Il nuovo stabilimento Barilla di Rubbiano (40 milioni di investimento, 120 addetti) per la produzione di sughi pronti è la dimostrazione che la crisi si può combattere con l’impegno e la professionalità. Lo stabilimento nel Parmense sfornerà un prodotto made in Italy, in buona parte proveniente dalle province di Parma, Reggio Emilia e Modena. Nessuna delocalizzazione, o acquisto di materie prime cinesi di dubbia qualità, per una multinazionale dell’alimentare che rappresenta un emblema di come dovrebbero essere gli imprenditori italiani.
Barilla, come numerose altre grandi aziende italiane, non è quotata: nessuna "ansia da trimestrale", nessuno scandalo finanziario nella sua storia, assenza di quel "capitalismo manageriale" che sta finanziarizzando l’economia a discapito della qualità delle produzioni. Barilla è un ottimo esempio (come Ferrero, Armani e molti altri) di quel "capitalismo familiare" che opera correttamente sui mercati, investe e fa utili, ma rispettando l’ambiente, il Paese in cui opera, il personale dipendente, i fornitori.

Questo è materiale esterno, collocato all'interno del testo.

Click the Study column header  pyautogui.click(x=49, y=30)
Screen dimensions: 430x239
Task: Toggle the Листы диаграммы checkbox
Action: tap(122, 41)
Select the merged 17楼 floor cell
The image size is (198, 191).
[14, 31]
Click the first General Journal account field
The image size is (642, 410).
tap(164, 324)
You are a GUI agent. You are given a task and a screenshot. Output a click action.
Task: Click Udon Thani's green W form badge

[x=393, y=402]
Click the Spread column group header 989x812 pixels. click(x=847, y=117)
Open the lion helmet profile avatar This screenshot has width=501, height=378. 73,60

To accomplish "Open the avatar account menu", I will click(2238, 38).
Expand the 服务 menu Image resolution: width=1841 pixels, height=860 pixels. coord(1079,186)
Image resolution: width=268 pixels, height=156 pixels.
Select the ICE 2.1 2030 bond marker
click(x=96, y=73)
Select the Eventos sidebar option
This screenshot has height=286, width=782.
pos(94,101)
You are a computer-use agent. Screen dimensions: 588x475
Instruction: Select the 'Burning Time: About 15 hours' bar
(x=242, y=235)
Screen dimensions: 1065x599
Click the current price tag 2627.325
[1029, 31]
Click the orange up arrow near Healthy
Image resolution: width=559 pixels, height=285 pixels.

Ma non solo: il caso Barilla sottolinea quanto sia importante per un Paese capire quale sia la sua peculiarità, il suo dna produttivo, e investire in quello. Abbiamo eccellenze nell’alimentare, nella moda, nell’arredamento; siamo il Paese con più opere artistiche e con un paesaggio stupendo, che potrebbe essere messo a frutto con il turismo. Invece distruggiamo territorio con l’edilizia (togliendo spazio all’agricoltura), mentre paesi quali la Germania attuano interventi di recupero urbano piuttosto che nuove costruzioni. E continuiamo a investire somme immense in settori quali la siderurgia, finanziando cattedrali nel deserto che difficilmente saranno in utile.